Asperger Asperger - 1 month ago 10
C Question

Storing a function call from one header inside another header

#include "alotMonster.h"
#include "troll.h"

// alotMonster has a function named createAlotMonster()
// troll has a function named createTroll()

int main (void) {
createAlotMonster(createTroll());
}

// The function createTroll() is then saved inside a variable within createAlotMonster for later use.


How exactly can something like this be achieved in c? So basically storing a function call from one header inside another header.

Answer

A "function call" is not an object in C, i.e. it's not something you can store. A call is an action, it happens when a function is called. It's not something that has a size, i.e. it can't be stored.

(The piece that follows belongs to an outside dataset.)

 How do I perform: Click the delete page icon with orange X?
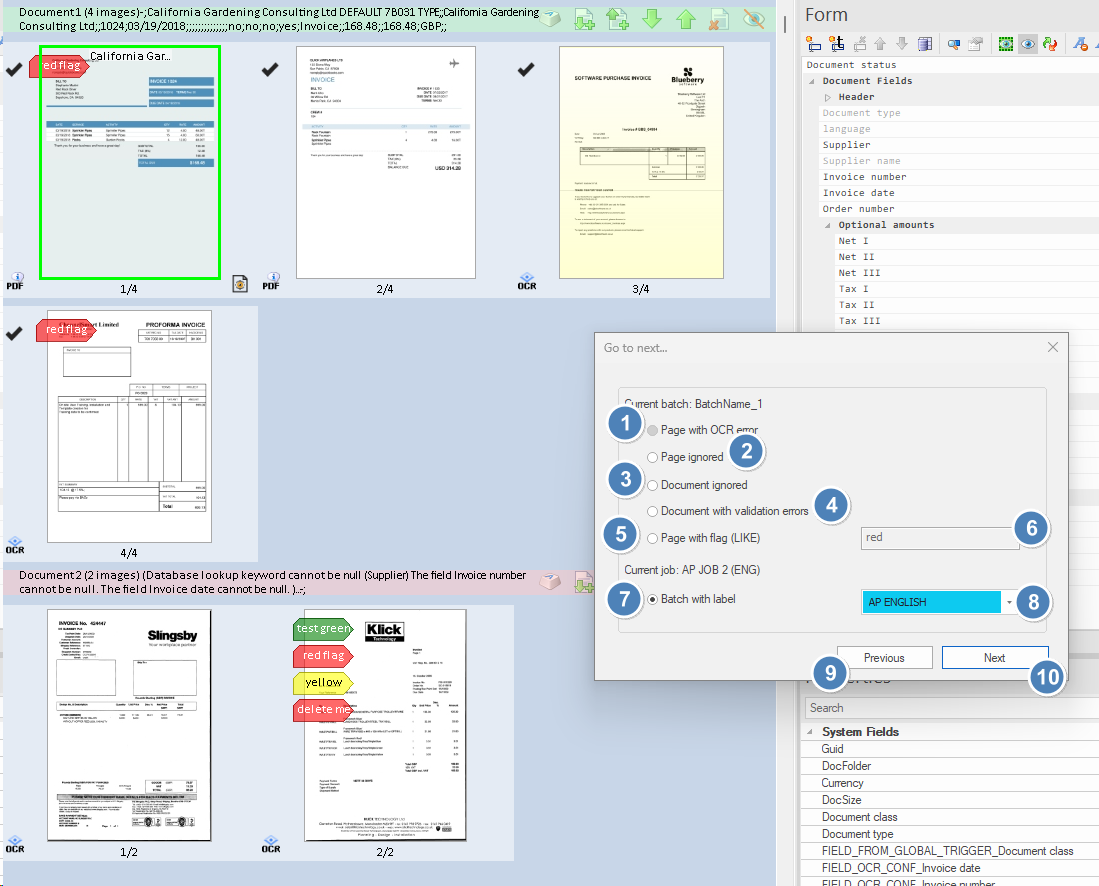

You might want a function pointer, which is a way of referencing functions for calling later.

If we were to invent some prototypes, let's say

int createTroll(const char *name, int strength);

then you can reference that function using a pointer like this:

int (*troll_function)(const char *, int) = createTroll;

so you would have createAlotMonster() take such a pointer:

vod createAlotMonster(int (*monster_function)(const char *, int));

Then you can call it almost like you showed:

createAlotMonster(createTroll);

Note that there are no () after createTroll, we're not calling the function just passing its address to createAlotMonster().

Also note that there is no "storing inside header", headers can't store data. They can't do anything, they are just source files with declarations. The code that implements createAlotMonster() must be adjusted in order to support taking a function pointer as an argument for this to work, you can't force it to do something it wasn't designed to do.